**SOURCE INFORMATION**
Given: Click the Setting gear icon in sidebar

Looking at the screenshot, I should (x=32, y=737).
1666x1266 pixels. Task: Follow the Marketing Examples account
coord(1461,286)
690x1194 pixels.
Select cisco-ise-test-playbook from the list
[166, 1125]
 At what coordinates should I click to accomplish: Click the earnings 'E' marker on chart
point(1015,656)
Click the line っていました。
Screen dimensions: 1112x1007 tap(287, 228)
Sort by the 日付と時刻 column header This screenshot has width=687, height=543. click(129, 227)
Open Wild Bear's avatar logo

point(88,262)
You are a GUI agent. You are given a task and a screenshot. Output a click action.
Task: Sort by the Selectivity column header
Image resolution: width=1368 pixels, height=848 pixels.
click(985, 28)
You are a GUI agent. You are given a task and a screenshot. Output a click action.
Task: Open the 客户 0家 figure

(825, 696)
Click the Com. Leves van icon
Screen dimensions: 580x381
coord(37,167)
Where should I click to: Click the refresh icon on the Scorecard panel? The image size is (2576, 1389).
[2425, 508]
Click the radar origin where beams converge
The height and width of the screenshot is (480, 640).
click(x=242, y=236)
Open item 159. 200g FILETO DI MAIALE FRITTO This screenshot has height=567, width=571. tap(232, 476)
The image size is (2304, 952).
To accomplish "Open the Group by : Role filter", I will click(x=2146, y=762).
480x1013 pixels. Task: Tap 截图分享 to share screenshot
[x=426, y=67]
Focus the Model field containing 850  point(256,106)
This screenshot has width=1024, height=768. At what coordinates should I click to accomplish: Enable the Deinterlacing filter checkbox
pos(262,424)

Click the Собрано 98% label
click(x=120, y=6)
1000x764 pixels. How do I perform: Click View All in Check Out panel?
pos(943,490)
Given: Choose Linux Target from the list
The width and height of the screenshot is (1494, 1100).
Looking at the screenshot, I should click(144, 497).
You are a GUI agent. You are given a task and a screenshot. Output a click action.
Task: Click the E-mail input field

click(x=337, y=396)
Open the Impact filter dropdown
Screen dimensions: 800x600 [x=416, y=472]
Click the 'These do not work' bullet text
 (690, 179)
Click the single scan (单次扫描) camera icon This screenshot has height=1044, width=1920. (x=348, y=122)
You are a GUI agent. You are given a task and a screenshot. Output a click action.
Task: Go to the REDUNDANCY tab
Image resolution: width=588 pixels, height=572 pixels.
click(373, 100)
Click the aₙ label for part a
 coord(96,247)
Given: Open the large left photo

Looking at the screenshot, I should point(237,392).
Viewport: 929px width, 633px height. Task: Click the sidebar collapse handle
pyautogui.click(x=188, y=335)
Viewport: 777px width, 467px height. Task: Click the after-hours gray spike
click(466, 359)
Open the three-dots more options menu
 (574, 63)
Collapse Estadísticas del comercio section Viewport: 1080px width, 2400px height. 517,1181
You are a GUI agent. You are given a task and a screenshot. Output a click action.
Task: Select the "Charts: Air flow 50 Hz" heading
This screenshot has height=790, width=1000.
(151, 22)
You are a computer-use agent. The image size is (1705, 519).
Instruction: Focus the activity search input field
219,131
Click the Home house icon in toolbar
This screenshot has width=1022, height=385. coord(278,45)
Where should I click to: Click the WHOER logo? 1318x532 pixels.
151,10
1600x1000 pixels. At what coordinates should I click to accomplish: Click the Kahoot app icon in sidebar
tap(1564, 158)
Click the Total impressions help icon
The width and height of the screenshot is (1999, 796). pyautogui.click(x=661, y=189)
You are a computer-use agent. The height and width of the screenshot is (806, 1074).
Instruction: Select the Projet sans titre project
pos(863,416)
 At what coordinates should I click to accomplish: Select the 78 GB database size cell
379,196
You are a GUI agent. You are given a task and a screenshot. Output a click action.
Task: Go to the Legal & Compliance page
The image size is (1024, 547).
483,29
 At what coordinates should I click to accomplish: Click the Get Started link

**EXERCISE**
An exact copy of the lines above between the line holding "Open item 159." and the line holding "Task: Go to the REDUNDANCY tab", inclusive, is the whole answer.

**SOLUTION**
Open item 159. 200g FILETO DI MAIALE FRITTO This screenshot has height=567, width=571. tap(232, 476)
The image size is (2304, 952).
To accomplish "Open the Group by : Role filter", I will click(x=2146, y=762).
480x1013 pixels. Task: Tap 截图分享 to share screenshot
[x=426, y=67]
Focus the Model field containing 850  point(256,106)
This screenshot has width=1024, height=768. At what coordinates should I click to accomplish: Enable the Deinterlacing filter checkbox
pos(262,424)

Click the Собрано 98% label
click(x=120, y=6)
1000x764 pixels. How do I perform: Click View All in Check Out panel?
pos(943,490)
Given: Choose Linux Target from the list
The width and height of the screenshot is (1494, 1100).
Looking at the screenshot, I should click(144, 497).
You are a GUI agent. You are given a task and a screenshot. Output a click action.
Task: Click the E-mail input field

click(x=337, y=396)
Open the Impact filter dropdown
Screen dimensions: 800x600 [x=416, y=472]
Click the 'These do not work' bullet text
 (690, 179)
Click the single scan (单次扫描) camera icon This screenshot has height=1044, width=1920. (x=348, y=122)
You are a GUI agent. You are given a task and a screenshot. Output a click action.
Task: Go to the REDUNDANCY tab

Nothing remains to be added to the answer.